_Data extracted from a collection_
-- -- --
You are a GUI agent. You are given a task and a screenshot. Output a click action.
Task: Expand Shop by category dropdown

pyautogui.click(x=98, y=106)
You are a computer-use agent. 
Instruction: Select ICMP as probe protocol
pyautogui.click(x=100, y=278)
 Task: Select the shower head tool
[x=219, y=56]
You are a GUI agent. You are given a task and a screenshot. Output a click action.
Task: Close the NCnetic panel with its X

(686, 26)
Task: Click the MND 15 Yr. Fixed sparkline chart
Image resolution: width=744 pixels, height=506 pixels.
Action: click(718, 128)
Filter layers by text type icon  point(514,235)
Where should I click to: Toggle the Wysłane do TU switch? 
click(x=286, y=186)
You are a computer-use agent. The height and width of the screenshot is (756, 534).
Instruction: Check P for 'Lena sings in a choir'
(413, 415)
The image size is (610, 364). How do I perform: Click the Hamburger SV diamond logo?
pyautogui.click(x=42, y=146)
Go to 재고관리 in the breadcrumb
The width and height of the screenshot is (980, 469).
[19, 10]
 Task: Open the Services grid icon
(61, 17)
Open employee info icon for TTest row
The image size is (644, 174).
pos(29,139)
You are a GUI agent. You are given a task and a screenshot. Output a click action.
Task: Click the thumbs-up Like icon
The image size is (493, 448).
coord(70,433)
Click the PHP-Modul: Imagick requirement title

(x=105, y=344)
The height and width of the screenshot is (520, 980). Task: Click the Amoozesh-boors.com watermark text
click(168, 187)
-- -- --
_Task prompt_
An exact copy of every line above, start to finish, is required.

_Solution to this exercise_
You are a GUI agent. You are given a task and a screenshot. Output a click action.
Task: Expand Shop by category dropdown

pyautogui.click(x=98, y=106)
You are a computer-use agent. 
Instruction: Select ICMP as probe protocol
pyautogui.click(x=100, y=278)
 Task: Select the shower head tool
[x=219, y=56]
You are a GUI agent. You are given a task and a screenshot. Output a click action.
Task: Close the NCnetic panel with its X

(686, 26)
Task: Click the MND 15 Yr. Fixed sparkline chart
Image resolution: width=744 pixels, height=506 pixels.
Action: click(718, 128)
Filter layers by text type icon  point(514,235)
Where should I click to: Toggle the Wysłane do TU switch? 
click(x=286, y=186)
You are a computer-use agent. The height and width of the screenshot is (756, 534).
Instruction: Check P for 'Lena sings in a choir'
(413, 415)
The image size is (610, 364). How do I perform: Click the Hamburger SV diamond logo?
pyautogui.click(x=42, y=146)
Go to 재고관리 in the breadcrumb
The width and height of the screenshot is (980, 469).
[19, 10]
 Task: Open the Services grid icon
(61, 17)
Open employee info icon for TTest row
The image size is (644, 174).
pos(29,139)
You are a GUI agent. You are given a task and a screenshot. Output a click action.
Task: Click the thumbs-up Like icon
The image size is (493, 448).
coord(70,433)
Click the PHP-Modul: Imagick requirement title

(x=105, y=344)
The height and width of the screenshot is (520, 980). Task: Click the Amoozesh-boors.com watermark text
click(168, 187)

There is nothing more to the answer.